Entrepreneurs rightly value good ideas for business names, brand names, logos, slogans and, in creative industries, titles. A creative business name or striking logo can do wonders for establishing your brand and building customer loyalty. A clever article or movie title can be a great help in marketing your work for distribution. I frequently get asked if these types of creative ideas can be protected by copyright.

Business Names, Slogans, Brand Names, and Other Short Phrases

Business names, slogans, brand names, and other short phrases cannot be copyrighted. They are explicitly excluded from copyright protection. Any kind of name, title, catch phrase or short advertising expression will fall under this exclusion. Listings of ingredients, including recipes, formulas, and labels, are also not protected by copyright (although text descriptions, directions, or explanations may be copyrightable).

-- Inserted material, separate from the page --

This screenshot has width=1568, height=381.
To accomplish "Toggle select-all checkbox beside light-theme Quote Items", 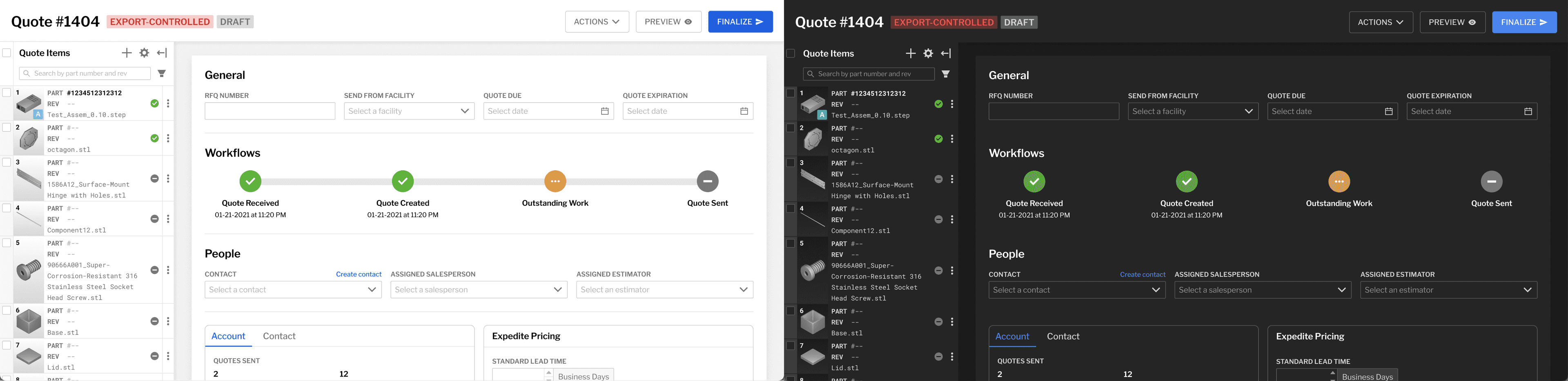I will pyautogui.click(x=7, y=53).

Trademark Protection for Names and Slogans

Ideas for business names, brand names, and slogans can be protected by trademark law if you intend to use them in commerce. Trademark law protects brand names, logos, slogans, and anything else that is used in commerce to distinguish your products or services from those of others. Trademark law grants exclusive rights to such marks to the first user, under certain circumstances.

For example, if you place your logo or brand name on your products so that customers can easily identify them and distinguish them from the products of competitors, that logo or brand name is protected as a trademark. Similarly, slogans, brand names, and other marks used to advertise your services are afforded trademark protection.

Although some protection for trademarks arises automatically when you begin using them in commerce, it is necessary to register your trademark at the federal level to protect it nationwide, or to get any protection for a trademark you have not yet begun to use in commerce.

To protect a great idea for a brand name or slogan that you want to use in business, contact a trademark attorney to apply for a trademark registration. If you have an idea for a name, slogan, or title that you do not plan to use in business, it cannot be protected- just keep it a secret!

Trade Secret and Patent Protection for Recipes and Formulas

Recipes and formulas are not protected by copyright or trademark law. The only way they can be protected is by patenting them or keeping them as trade secrets. A recipe or formula may be patented if it is new and not an obvious combination of known recipes or formulas.Patents grant you exclusive rights to an invention for a period of 20 years.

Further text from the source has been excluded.